Cross-slab, Inishcaltra, Co. Clare
Co. Clare |
Crosses & Monuments
On a small island in Lough Derg, among the graves of a place known as the Saint's graveyard, sits a sandstone slab that is quietly incomplete.
Its lower section is broken away, and with it, the bottom of the cross that was once incised across its face. What remains measures just over a metre in height and less than half a metre wide, a fragment of something that was already modest in ambition, yet precise in execution.

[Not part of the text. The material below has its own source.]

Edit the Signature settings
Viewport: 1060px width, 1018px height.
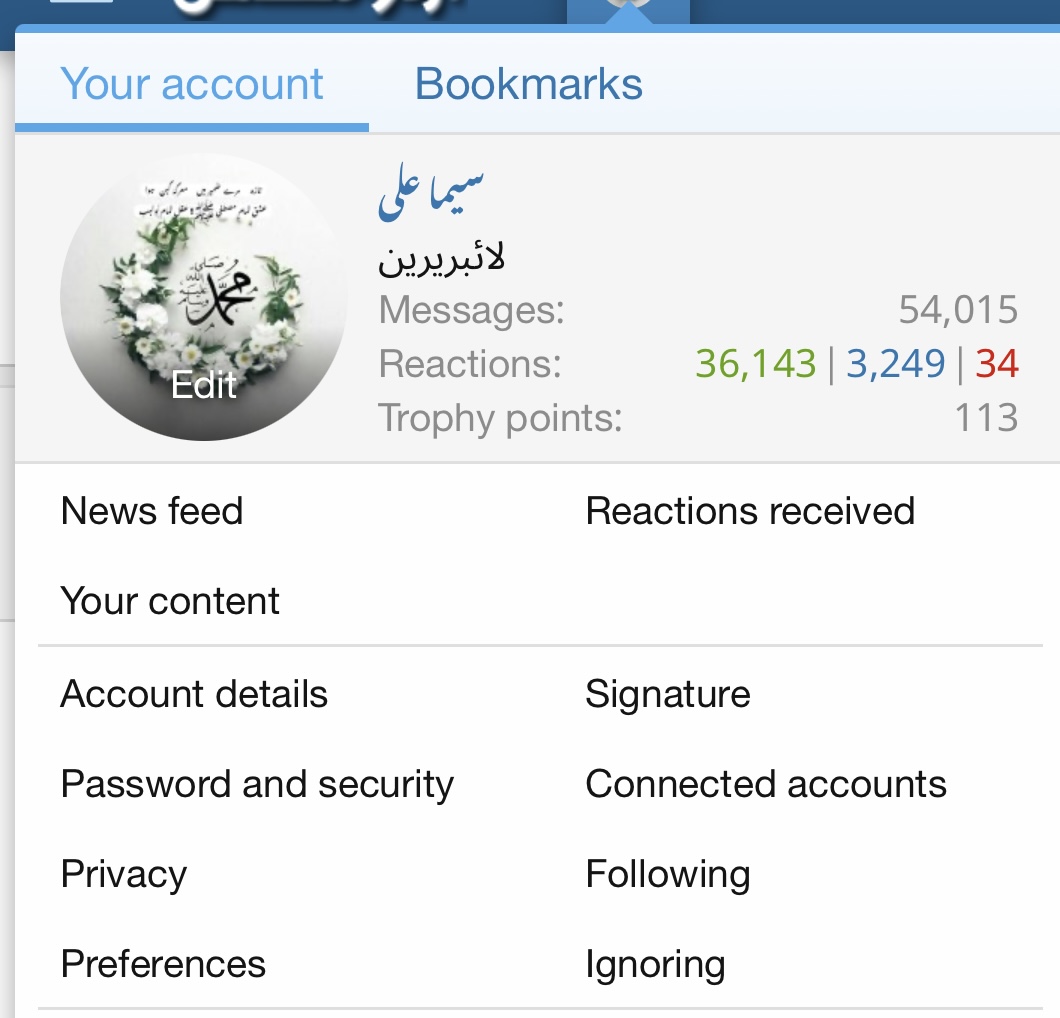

The slab was recorded by the antiquarian R.A.S. Macalister in 1916 to 1917, who catalogued it as number 37 in his survey of Inis Cealtra, the island better known in anglicised form as Inishcaltra. Macalister dated its style to the twelfth century and noted its close similarity to a neighbouring slab, his number 36, which carries a plain Latin cross rendered in two incised lines. A cross-slab is exactly what the name suggests: a flat stone, usually upright, bearing a carved cross, and they appear across early medieval Ireland in considerable variety, from elaborate ringed examples to the plainest of incised marks. This one sits close to Teampul na bhFear nGonta, a church whose name translates roughly as the Church of the Wounded Men, a detail that only adds to the quietly unsettling atmosphere of the graveyard it overlooks. The precise positioning recorded for the slab, 18.9 metres from the south wall and 10.6 metres from the west wall, speaks to the care that has gone into documenting a stone that might otherwise be walked past without a second glance.